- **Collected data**
========

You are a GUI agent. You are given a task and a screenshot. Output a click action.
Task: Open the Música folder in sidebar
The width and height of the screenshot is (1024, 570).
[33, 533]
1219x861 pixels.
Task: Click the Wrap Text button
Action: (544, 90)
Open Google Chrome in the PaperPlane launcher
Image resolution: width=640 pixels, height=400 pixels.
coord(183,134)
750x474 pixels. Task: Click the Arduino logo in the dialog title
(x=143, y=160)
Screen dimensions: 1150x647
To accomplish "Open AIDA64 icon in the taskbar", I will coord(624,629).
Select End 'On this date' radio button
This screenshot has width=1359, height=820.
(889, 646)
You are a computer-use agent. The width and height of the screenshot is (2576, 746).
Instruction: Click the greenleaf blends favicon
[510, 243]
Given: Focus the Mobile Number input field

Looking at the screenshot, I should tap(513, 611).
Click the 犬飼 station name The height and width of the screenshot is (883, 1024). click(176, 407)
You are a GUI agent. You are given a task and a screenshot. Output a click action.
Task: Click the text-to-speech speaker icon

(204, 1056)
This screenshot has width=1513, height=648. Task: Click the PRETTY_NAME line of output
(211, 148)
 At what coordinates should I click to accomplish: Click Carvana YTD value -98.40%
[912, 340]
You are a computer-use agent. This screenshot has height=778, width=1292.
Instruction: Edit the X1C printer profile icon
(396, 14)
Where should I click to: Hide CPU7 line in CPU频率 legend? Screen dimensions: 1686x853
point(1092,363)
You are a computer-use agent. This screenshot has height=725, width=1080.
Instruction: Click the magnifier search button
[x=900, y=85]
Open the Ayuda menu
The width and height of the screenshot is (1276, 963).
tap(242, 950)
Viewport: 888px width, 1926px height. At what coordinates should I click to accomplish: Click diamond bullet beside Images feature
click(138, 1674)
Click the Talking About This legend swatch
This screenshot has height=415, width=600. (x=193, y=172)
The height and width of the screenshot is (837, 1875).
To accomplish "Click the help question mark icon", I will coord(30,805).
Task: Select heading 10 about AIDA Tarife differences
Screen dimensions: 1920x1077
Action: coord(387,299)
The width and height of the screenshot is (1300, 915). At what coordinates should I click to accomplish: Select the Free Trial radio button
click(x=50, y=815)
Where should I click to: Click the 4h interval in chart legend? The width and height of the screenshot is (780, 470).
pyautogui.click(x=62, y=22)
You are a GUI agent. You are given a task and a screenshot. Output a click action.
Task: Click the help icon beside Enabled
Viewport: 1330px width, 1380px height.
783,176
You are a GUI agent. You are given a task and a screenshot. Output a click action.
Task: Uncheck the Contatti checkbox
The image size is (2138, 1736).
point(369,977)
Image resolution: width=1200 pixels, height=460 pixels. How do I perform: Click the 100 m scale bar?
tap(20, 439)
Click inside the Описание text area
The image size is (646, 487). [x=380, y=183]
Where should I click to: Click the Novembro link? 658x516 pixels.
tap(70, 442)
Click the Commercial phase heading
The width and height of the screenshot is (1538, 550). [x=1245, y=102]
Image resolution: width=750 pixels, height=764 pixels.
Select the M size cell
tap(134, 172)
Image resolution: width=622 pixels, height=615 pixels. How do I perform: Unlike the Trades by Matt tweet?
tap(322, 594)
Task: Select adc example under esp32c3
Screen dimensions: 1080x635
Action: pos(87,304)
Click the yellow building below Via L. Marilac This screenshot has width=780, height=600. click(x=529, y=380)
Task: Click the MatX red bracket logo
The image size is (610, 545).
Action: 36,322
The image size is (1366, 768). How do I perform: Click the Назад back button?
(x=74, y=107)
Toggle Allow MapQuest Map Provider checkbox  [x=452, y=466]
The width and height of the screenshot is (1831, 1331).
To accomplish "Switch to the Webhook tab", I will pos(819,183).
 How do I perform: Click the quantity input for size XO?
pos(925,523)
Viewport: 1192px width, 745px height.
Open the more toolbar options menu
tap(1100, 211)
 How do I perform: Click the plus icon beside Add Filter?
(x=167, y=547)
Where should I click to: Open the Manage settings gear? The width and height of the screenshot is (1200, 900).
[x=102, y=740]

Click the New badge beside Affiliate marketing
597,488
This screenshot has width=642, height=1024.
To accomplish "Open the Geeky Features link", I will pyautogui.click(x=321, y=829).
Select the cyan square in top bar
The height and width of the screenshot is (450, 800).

========

- **Work item**
Where does the word "checkbox" occur in the records? Return every line that holds it.

- **Task result**
Task: Uncheck the Contatti checkbox
Toggle Allow MapQuest Map Provider checkbox  [x=452, y=466]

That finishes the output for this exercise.